▶ [Exercise goal]: Exactly as written, set down every entry once more.

----

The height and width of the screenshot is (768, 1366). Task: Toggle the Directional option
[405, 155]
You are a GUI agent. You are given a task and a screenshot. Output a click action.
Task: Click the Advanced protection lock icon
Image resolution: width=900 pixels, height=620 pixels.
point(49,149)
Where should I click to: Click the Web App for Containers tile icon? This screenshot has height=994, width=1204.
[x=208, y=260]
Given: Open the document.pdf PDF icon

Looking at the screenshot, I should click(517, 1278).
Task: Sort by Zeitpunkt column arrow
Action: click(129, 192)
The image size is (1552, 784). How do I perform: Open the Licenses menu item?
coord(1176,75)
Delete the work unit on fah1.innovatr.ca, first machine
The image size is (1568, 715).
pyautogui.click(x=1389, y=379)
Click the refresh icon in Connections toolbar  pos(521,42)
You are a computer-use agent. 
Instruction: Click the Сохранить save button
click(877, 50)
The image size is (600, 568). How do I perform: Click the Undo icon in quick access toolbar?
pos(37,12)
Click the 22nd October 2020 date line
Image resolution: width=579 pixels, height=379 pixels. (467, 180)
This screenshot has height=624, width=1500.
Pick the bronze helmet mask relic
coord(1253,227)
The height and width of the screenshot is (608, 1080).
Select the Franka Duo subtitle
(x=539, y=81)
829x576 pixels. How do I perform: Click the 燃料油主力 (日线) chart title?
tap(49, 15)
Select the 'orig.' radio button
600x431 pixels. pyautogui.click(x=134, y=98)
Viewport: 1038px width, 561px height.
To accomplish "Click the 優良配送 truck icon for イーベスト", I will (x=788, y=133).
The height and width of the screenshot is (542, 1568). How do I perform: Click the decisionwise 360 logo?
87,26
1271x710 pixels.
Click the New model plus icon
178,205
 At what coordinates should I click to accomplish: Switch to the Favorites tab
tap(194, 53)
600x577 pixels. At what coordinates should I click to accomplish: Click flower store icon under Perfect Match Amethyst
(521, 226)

----

▶ [Solution to the problem]:
The height and width of the screenshot is (768, 1366). Task: Toggle the Directional option
[405, 155]
You are a GUI agent. You are given a task and a screenshot. Output a click action.
Task: Click the Advanced protection lock icon
Image resolution: width=900 pixels, height=620 pixels.
point(49,149)
Where should I click to: Click the Web App for Containers tile icon? This screenshot has height=994, width=1204.
[x=208, y=260]
Given: Open the document.pdf PDF icon

Looking at the screenshot, I should click(517, 1278).
Task: Sort by Zeitpunkt column arrow
Action: click(129, 192)
The image size is (1552, 784). How do I perform: Open the Licenses menu item?
coord(1176,75)
Delete the work unit on fah1.innovatr.ca, first machine
The image size is (1568, 715).
pyautogui.click(x=1389, y=379)
Click the refresh icon in Connections toolbar  pos(521,42)
You are a computer-use agent. 
Instruction: Click the Сохранить save button
click(877, 50)
The image size is (600, 568). How do I perform: Click the Undo icon in quick access toolbar?
pos(37,12)
Click the 22nd October 2020 date line
Image resolution: width=579 pixels, height=379 pixels. (467, 180)
This screenshot has height=624, width=1500.
Pick the bronze helmet mask relic
coord(1253,227)
The height and width of the screenshot is (608, 1080).
Select the Franka Duo subtitle
(x=539, y=81)
829x576 pixels. How do I perform: Click the 燃料油主力 (日线) chart title?
tap(49, 15)
Select the 'orig.' radio button
600x431 pixels. pyautogui.click(x=134, y=98)
Viewport: 1038px width, 561px height.
To accomplish "Click the 優良配送 truck icon for イーベスト", I will (x=788, y=133).
The height and width of the screenshot is (542, 1568). How do I perform: Click the decisionwise 360 logo?
87,26
1271x710 pixels.
Click the New model plus icon
178,205
 At what coordinates should I click to accomplish: Switch to the Favorites tab
tap(194, 53)
600x577 pixels. At what coordinates should I click to accomplish: Click flower store icon under Perfect Match Amethyst
(521, 226)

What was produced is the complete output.